WIE wird der CO₂-FUßABDRUCK ermittelt?
Nachhaltigkeit in jedem Schritt, garantiert
Die Ökobilanz und der CO2-Fußabdruck
Die Ökobilanz (engl. Life Cycle Analysis, kurz: LCA) ist eine systematische, genormte Analyse der Umweltauswirkungen eines Produktes. Idealerweise berücksichtigt die LCA alle Stoff- und Energieströme. Der CO2-Fußabdruck bzw. engl. Carbon Footprint auf Produktebene (CFP) ist eine Ökobilanzierung der verursachten Treibhausgasemissionen im Verlauf des Produktlebensweges [3].Der Cradle-to-Gate-Ansatz für die Berechnung des CO2-Fußabdrucks ist ein partieller CFP und bezieht sich zum Beispiel bei der Herstellung von Aluminiumprodukten auf die Quantifizierung der Treibhausgasemissionen, beginnend beim Bergbau und der Rohstoffgewinnung über die Primäraluminiumherstellung bis hin zu allen Prozessschritten, welche bis zum Zeitpunkt benötigt werden, an dem das Aluminiumprodukt das Werk des Herstellers verlässt. Die Anwendung einer Öko- oder CO2-Bilanz beruht auf international anerkannten Standards (EN ISO 14040 [1], EN ISO 14044 [2], EN ISO 14067 [3], etc.). Nach diesen Standards können sich unternehmensspezifisch aufgestellte Bilanzen verifizieren lassen, um weiterführend einen CO2-Fußabdruck für bestimmte Produkte zu garantieren. Liegen zusätzlich auch branchen- bzw. produktspezifische Regeln für die Ermittlung des CO2-Fußabdrucks vor (sog. Produktkategorieregeln, kurz PKR), sind diese nach Normvorgabe anzuwenden. Für AMAG-Primäraluminium wurden z. B. die PKR für Aluminium-Grundprodukte sowie Speziallegierungen („Basic Aluminium Products and Special Alloys“ [5]) berücksichtigt.

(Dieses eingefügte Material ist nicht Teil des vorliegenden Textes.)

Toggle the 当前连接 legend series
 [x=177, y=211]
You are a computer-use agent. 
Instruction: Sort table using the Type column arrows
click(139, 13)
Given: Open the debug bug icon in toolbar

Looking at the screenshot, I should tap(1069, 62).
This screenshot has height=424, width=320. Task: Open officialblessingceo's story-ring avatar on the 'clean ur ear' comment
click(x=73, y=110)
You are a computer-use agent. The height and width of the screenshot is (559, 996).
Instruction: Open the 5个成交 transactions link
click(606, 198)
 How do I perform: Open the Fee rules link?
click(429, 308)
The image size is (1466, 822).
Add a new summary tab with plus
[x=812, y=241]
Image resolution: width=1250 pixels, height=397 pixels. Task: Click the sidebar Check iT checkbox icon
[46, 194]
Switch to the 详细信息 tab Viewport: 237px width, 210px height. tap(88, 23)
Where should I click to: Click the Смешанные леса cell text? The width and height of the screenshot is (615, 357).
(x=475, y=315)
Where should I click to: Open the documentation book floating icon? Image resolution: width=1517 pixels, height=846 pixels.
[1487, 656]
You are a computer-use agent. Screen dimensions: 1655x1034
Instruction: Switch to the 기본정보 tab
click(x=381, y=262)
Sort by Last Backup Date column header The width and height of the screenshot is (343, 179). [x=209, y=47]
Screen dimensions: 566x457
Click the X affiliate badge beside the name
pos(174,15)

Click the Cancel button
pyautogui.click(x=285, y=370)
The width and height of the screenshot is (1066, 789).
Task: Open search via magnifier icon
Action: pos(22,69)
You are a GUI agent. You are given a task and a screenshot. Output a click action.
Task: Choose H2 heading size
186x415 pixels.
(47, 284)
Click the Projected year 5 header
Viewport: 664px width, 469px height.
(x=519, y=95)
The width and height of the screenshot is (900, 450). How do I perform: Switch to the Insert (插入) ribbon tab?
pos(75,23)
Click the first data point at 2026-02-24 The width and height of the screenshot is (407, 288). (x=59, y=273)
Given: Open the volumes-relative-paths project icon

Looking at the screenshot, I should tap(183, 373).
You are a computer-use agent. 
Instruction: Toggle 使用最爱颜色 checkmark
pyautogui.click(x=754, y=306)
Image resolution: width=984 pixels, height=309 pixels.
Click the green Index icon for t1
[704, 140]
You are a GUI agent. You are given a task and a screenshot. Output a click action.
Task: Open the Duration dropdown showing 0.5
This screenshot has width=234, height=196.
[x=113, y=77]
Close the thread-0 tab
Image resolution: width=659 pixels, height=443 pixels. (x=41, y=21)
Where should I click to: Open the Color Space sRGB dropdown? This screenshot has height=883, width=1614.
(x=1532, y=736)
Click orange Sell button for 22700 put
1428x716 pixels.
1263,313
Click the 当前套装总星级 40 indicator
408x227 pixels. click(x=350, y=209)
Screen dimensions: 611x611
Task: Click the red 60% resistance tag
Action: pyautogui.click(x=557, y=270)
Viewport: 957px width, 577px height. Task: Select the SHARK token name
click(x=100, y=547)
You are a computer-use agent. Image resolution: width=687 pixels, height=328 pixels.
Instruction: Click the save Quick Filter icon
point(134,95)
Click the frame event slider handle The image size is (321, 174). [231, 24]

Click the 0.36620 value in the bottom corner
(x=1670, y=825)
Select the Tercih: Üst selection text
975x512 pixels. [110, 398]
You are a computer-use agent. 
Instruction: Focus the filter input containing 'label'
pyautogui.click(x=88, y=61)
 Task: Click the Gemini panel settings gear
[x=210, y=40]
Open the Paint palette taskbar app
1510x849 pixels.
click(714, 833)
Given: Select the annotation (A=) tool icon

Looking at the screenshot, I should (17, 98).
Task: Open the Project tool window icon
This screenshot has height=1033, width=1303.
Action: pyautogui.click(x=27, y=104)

AMAG AL4® ever bietet zertifizierte Guss- und Walzprodukte sowie Primäraluminium gemäß EN ISO 14067 mit garantiert niedrigem CO2-Fußabdruck.
Grundpfeiler der Berechnung
Um einen wissenschaftlichen Ansatz sowie Transparenz zu gewährleisten, müssen mehrere Schritte befolgt sowie eine unabhängige Überprüfung durchgeführt werden. Die Norm EN ISO 14067 [3] gibt die Anforderungen und Leitlinien zur Quantifizierung des Carbon Footprint von Produkten vor. Das Kernelement der Norm bildet die CFP-Studie (Carbon Footprint Studie) [3].Wesentliche Schritte sind die Festlegung der Systemgrenze sowie der umfassten Prozessschritte, Informationen zur Datenerfassung, der Datenquellen sowie der Datenqualität. Darüber hinaus sind die Datenunsicherheiten anzugeben. Die Bestimmung der Treibhausgasemissionen erfolgt auf Basis etablierter Standards wie z. B. dem GHG Protocol und enthält alle wesentlichen Einflussfaktoren. Aufgrund von beispielsweise mangelnder Datenverfügbarkeit und/oder -auflösung, etwa entlang der Lieferkette, ist die Berechnung im Regelfall nicht trivial durchzuführen [1, 2, 3, 4].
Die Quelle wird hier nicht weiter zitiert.